As a working physician for years, chairman of the infection committee, chief of medicine, chairman of the disciplinary committee, yadda yadda, I wore a lot of hats over the decades and I know a bit about hospital "errors"
Do they happen?
Yes.
Are we killing 100,000 people a year in the hospital due to errors?
No frickin way.
Every death in the hospital goes for mortality review by the executive committee - and we take it personally.
But more than that, every death in the hospital gets referred to 1-800-call-scumbag and he has tens of millions of reasons to take it personally
If the claim that we are killing 100,000 people a year who would have survived outside of the hospital had even a sliver of truth the courts would have melted down and the congress would have frozen all payments to hospitals

Now the issue of 'errors' leading to death. As chairman I read those reports, carefully. They are ludicrous in 99% of the cases they cite.

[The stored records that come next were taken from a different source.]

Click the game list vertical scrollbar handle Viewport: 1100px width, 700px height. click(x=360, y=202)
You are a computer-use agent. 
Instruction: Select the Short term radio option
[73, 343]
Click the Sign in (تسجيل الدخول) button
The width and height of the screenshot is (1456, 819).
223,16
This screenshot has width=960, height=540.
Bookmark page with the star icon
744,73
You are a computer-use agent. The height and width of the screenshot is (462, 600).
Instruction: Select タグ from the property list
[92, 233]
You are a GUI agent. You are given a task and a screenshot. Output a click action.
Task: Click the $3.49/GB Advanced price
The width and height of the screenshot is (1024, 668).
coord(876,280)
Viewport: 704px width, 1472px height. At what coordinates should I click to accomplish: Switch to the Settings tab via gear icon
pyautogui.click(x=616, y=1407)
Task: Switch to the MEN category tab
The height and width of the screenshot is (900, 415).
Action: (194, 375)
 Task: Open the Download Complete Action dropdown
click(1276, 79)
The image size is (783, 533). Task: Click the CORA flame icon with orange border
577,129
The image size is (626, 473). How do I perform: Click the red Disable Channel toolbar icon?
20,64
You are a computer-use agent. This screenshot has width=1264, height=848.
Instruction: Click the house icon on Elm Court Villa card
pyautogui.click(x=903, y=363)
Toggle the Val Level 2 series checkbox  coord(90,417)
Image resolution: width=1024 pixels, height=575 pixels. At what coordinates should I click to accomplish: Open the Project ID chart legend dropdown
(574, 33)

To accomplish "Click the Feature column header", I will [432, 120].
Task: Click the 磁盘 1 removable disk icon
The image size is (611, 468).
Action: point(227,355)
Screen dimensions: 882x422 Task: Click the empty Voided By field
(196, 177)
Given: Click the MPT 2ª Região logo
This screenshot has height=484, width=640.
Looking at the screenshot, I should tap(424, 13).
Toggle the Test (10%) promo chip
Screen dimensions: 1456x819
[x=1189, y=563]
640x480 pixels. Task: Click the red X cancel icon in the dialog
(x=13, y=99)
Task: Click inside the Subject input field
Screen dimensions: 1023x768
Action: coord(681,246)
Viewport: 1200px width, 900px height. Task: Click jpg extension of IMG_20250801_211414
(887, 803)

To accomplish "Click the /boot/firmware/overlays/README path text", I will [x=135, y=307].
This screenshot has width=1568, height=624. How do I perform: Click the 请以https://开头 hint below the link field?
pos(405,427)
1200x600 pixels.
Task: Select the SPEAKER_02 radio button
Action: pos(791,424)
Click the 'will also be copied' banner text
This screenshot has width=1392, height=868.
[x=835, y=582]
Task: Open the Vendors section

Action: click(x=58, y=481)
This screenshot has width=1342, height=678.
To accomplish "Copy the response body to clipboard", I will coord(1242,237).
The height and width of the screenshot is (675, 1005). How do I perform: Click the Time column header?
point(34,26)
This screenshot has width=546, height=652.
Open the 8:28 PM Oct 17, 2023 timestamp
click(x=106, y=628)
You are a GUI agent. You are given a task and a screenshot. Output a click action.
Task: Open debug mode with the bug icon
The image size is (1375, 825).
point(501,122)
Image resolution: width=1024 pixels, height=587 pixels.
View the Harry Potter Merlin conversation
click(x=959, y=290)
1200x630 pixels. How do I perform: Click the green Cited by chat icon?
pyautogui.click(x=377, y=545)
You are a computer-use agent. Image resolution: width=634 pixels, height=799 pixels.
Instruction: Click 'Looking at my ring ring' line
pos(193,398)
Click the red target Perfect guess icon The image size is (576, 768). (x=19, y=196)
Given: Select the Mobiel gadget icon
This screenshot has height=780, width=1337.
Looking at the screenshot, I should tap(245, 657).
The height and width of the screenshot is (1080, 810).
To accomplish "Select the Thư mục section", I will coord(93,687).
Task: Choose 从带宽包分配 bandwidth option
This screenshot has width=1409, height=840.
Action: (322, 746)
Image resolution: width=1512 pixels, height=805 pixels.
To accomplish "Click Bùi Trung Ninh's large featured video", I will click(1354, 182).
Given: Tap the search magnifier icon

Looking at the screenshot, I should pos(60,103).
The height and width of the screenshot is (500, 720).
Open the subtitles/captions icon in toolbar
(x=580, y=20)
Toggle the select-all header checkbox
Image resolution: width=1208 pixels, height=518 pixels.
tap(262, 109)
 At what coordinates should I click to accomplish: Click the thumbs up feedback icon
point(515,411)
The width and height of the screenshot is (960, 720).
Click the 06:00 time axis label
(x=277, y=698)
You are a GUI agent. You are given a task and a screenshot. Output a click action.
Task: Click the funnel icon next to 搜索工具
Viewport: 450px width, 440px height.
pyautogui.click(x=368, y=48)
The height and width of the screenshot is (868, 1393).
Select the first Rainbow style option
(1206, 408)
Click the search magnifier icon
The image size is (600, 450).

Patient PD, 82 years old, alcoholic, multiple heart attacks in past, known kidney disease, is admitted with multi-organ disease and near terminal. Included in the routine orders is a sleeping pill and tylenol. Patient is comatose and goes on to die in septic shock. The national organization that is chasing this rabbit has an agenda. They comb the chart, discover that no sleeping pill or tylenol was administered "as ordered" so that is a medical error.
Their verdict - Death complicated by Medical Error. Add one more to the hundred thousand.

I saw one report at our hospital where a morning tablet of Vitamin B12 was not given to the patient on the morning of discharge because the patient insisted on leaving before breakfast was served because her husband needed to get to work (yes, it was technically an error)
The hospital was cited for that medication error. (palm smack)
 
Thanks, Dr. O. The clinical laboratory where I work is exceedingly intolerant of errors. My wife works elsewhere in the hospital and says the same thing about her department (surgical.) Errors are rare, and committing them is not part of learning how to be a better provider, as was the original question here in Post #1.
 
I don't know how common hospital errors are, but I'm hopeful they're not common as 100,000 a year. As someone who nearly died from a simple surgery gone wrong and having seen first hand blatant mistakes that a first year resident wouldn't make, I hope it is rare. I do know the surgical group who made the many mistakes learned from my case (no I didn't sue), so at least experience was gained.